プロはこうする!高級時計の正しい使い方 ~腕時計の種類を見分ける3つの方法~

Komehyo

ブログ担当者:須川

※初投稿2016/4/8

※リライト2023/8/25

 

「いつかは高級時計が欲しい!」と思い続け、ようやく初めての高級時計を手にした瞬間は誰しもが嬉しいものです。しかし、高級時計にはある宿命があります。

 

それは時計以外のものにも当てはまりますが、「高級品はデリケート」という点です。

 

例えば、時計に対して「タフさ」を追究するG-SHOCKと、「高級感・嗜好性」を追求するパテックフィリップを比較してみて下さい。「タフさ」を追究する場合と、「高級感・嗜好性」を追求する場合では、まったく外観や機構が異なります。高級感や嗜好性を追求するとG-SHOCKのような「タフ仕様」にはできないのです。  

 

↑上:タフさを追究するG-SHOCK

↑下:高級感を追究するパテックフィリップ

 

では、デリケートな高級時計 を「デリケートに扱う」にはどうすれば良いのでしょうか?

 

その答えはシンプルで、「正しい使い方をする」という点に尽きます。

 

ただ、私のニュアンスは「説明書を熟読すれば良い」ということではありません。それは、説明書には載っていないプロの経験則によるアドバイスも同時に伝えたいからです。後ほど「正しい使い方のポイント」として述べさせていただきます。  

 

さらに、時計を正しく使うには正しく時計の種類を見分けるという前提が必要です。

 

例えば自動車を運転するときに、私たちはまず「オートマ車かマニュアル車か」を確認します。これが「正しく見分ける」ということです。そして見分けが終わった後、私たちはオートマ車とマニュアル車のそれぞれに合った運転方法をとります。私は「時計の使い方」もこの自動車の例と同じような過程で語るべきと考えています。つまり、時計の種類を正しく見分けてから、その種類に合った操作をするということです。

 

ただし、時計の種類を見分ける知識は、多くの人が持つ一般知識ではありません

 

私もその知識を得たのは、時計の仕事に携わるようになってからです。この知識を得れば高級時計の正しい使い方が把握できるようになります。それだけでなく、高級時計という嗜好品の本当の面白さが理解できるようになります。  

 

今回は、「時計の種類ごとの正しい使い方」のポイント紹介と同時に、時計の種類を見分ける方法も紹介させていただきます。  

誰もが憧れる、ロレックスの世界をKOMEHYOが語る|コメ兵 - Google Chrome 20150823 113520-001

 高級時計の正しい使い方のポイントを紹介

 

 

 

 

 

 

■高級時計の種類と正しい使い方のポイント

 

高級時計も様々なものがありますが、その動いている機構で区分けすると幾つかの種類に分かれます。

 

その種類を主要なものだけに絞ると、

 

「クォーツ」

「自動巻」

「手巻」

 

の3つの種類になります。

 

そして、それぞれの種類ごとに使用上の注意事項がありますので、以下で簡単に紹介します。以前の投稿「やっていませんか? 腕時計の危険な使い方と多少重複する部分もございますが、ご了承ください。      

 

 

 

 

①クォーツ(電池式)

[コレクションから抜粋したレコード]
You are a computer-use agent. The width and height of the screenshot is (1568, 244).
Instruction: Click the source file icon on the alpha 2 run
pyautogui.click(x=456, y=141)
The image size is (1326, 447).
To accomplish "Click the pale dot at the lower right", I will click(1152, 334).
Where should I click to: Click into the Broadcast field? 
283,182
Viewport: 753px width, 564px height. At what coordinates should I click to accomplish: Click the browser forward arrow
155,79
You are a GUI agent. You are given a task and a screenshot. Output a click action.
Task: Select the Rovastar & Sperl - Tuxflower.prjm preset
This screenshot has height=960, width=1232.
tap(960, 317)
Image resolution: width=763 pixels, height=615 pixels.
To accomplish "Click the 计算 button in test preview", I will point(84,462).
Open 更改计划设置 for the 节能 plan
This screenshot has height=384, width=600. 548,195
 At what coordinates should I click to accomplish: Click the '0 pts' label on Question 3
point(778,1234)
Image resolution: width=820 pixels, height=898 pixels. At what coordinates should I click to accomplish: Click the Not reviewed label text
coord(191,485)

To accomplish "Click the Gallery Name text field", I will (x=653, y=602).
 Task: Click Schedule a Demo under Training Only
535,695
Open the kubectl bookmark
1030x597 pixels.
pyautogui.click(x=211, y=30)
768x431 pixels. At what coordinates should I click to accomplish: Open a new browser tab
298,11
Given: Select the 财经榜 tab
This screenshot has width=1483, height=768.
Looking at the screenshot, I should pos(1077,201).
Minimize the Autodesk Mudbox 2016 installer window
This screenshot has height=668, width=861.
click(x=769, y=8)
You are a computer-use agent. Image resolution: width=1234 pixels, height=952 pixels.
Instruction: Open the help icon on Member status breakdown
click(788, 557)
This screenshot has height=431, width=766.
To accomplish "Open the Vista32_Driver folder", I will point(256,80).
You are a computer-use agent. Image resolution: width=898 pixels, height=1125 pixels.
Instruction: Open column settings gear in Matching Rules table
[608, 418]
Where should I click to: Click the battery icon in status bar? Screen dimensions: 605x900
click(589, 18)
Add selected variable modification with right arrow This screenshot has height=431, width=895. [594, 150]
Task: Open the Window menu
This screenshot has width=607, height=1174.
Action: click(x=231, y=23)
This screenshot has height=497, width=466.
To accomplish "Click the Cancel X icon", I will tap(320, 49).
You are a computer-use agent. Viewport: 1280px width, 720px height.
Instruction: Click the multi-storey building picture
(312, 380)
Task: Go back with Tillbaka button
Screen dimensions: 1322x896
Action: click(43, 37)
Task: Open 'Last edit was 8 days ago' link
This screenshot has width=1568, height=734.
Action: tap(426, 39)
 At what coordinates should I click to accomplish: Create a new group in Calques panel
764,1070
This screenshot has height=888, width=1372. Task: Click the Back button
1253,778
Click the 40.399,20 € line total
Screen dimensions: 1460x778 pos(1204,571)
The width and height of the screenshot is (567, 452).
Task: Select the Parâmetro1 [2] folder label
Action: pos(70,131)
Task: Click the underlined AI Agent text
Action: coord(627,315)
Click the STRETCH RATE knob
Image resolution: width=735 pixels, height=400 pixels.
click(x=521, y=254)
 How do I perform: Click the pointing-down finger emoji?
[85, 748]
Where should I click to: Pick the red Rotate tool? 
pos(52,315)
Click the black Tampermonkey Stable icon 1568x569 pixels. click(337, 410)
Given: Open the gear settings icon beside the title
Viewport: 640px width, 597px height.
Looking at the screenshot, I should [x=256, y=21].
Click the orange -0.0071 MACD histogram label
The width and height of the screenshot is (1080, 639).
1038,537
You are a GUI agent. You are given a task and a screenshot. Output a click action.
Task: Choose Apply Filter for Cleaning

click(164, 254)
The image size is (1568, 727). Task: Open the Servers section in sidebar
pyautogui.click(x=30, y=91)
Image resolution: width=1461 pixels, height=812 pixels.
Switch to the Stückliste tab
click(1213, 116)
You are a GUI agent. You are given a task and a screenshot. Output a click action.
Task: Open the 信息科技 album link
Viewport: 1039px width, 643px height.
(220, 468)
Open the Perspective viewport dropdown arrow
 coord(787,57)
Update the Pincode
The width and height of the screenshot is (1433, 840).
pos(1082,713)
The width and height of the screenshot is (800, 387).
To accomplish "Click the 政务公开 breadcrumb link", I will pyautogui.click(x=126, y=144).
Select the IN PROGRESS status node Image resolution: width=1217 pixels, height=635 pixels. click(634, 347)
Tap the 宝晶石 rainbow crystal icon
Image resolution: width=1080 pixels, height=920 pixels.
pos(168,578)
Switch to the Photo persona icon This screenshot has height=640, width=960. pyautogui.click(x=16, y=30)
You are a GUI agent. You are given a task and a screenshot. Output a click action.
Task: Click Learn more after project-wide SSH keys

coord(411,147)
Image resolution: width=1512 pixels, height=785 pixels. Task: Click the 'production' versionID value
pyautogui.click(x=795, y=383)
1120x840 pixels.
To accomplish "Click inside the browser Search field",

#### 課題一覧
- 1) 本文について、次の問いに答えてください。
(a) 時計に「タフさ」を追究する例として挙げられているのは何ですか。
(b) 筆者が時計の種類を見分ける知識を得たのはいつからですか。
(c) 動いている機構で区分けした主要な種類として挙げられている3つは何ですか。
- 2) 本文のうち、「例えば自動車を運転するときに」で始まり「が理解できるようになります。」まで続く部分を、一字一句変えずに書き写してください。

#### 各課題の解答
- 1)
(a) G-SHOCKです。
(b) 時計の仕事に携わるようになってからです。
(c) 「クォーツ」「自動巻」「手巻」の3つです。

- 2)
例えば自動車を運転するときに、私たちはまず「オートマ車かマニュアル車か」を確認します。これが「正しく見分ける」ということです。そして見分けが終わった後、私たちはオートマ車とマニュアル車のそれぞれに合った運転方法をとります。私は「時計の使い方」もこの自動車の例と同じような過程で語るべきと考えています。つまり、時計の種類を正しく見分けてから、その種類に合った操作をするということです。

 

ただし、時計の種類を見分ける知識は、多くの人が持つ一般知識ではありません

 

私もその知識を得たのは、時計の仕事に携わるようになってからです。この知識を得れば高級時計の正しい使い方が把握できるようになります。それだけでなく、高級時計という嗜好品の本当の面白さが理解できるようになります。